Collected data
——
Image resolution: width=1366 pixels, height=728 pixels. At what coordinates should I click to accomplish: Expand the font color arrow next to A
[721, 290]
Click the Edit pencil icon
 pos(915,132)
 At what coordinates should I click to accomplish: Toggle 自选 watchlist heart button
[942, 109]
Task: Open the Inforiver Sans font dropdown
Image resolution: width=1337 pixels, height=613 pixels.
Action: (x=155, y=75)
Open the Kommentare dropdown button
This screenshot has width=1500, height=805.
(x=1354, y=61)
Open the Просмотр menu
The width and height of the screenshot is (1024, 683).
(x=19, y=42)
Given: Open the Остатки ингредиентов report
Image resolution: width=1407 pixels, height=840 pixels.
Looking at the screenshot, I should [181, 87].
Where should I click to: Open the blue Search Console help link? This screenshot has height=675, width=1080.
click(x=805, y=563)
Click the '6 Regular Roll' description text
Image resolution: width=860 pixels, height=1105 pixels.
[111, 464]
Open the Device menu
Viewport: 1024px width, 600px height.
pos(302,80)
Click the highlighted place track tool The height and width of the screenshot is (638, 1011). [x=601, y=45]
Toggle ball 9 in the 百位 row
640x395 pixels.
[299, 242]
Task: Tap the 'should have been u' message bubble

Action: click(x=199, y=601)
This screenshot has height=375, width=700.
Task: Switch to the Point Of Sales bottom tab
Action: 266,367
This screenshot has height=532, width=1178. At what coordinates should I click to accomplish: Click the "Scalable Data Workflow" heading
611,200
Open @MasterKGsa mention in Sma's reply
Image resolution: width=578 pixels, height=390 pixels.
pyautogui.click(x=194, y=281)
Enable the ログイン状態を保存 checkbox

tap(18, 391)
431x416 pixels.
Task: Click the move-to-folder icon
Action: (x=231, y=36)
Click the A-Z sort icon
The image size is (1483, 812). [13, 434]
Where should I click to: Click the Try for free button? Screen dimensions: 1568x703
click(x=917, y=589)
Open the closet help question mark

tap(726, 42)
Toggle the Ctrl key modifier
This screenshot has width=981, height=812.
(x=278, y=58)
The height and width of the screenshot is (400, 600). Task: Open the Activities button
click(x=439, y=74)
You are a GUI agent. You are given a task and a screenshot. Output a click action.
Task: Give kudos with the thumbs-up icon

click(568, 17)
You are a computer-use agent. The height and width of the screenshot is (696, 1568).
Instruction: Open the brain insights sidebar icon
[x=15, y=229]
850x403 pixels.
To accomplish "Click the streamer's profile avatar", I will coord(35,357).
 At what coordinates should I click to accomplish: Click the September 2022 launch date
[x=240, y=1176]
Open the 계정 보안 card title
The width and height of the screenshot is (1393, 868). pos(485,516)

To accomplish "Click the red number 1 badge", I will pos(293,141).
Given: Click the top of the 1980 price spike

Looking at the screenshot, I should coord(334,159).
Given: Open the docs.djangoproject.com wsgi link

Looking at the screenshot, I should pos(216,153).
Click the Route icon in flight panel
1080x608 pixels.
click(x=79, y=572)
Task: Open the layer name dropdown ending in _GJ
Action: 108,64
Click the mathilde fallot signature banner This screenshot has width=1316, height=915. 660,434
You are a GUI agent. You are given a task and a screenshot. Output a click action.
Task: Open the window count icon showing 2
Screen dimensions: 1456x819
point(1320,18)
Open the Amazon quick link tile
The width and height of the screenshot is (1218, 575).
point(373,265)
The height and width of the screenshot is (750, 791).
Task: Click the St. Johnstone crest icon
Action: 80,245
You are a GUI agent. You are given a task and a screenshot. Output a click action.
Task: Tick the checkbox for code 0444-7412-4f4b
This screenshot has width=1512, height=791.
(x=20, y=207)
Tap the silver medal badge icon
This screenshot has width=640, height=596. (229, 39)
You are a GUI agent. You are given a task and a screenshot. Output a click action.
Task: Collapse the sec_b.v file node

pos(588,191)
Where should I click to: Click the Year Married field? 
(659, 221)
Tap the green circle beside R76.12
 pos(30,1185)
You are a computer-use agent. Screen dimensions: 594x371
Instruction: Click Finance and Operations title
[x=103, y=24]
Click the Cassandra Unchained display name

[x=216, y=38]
——
Starting with the first line of the data above, copy each line exactly until you reach the line with "Task: Open the Inforiver Sans font dropdown"; include that line as well.

Image resolution: width=1366 pixels, height=728 pixels. At what coordinates should I click to accomplish: Expand the font color arrow next to A
[721, 290]
Click the Edit pencil icon
 pos(915,132)
 At what coordinates should I click to accomplish: Toggle 自选 watchlist heart button
[942, 109]
Task: Open the Inforiver Sans font dropdown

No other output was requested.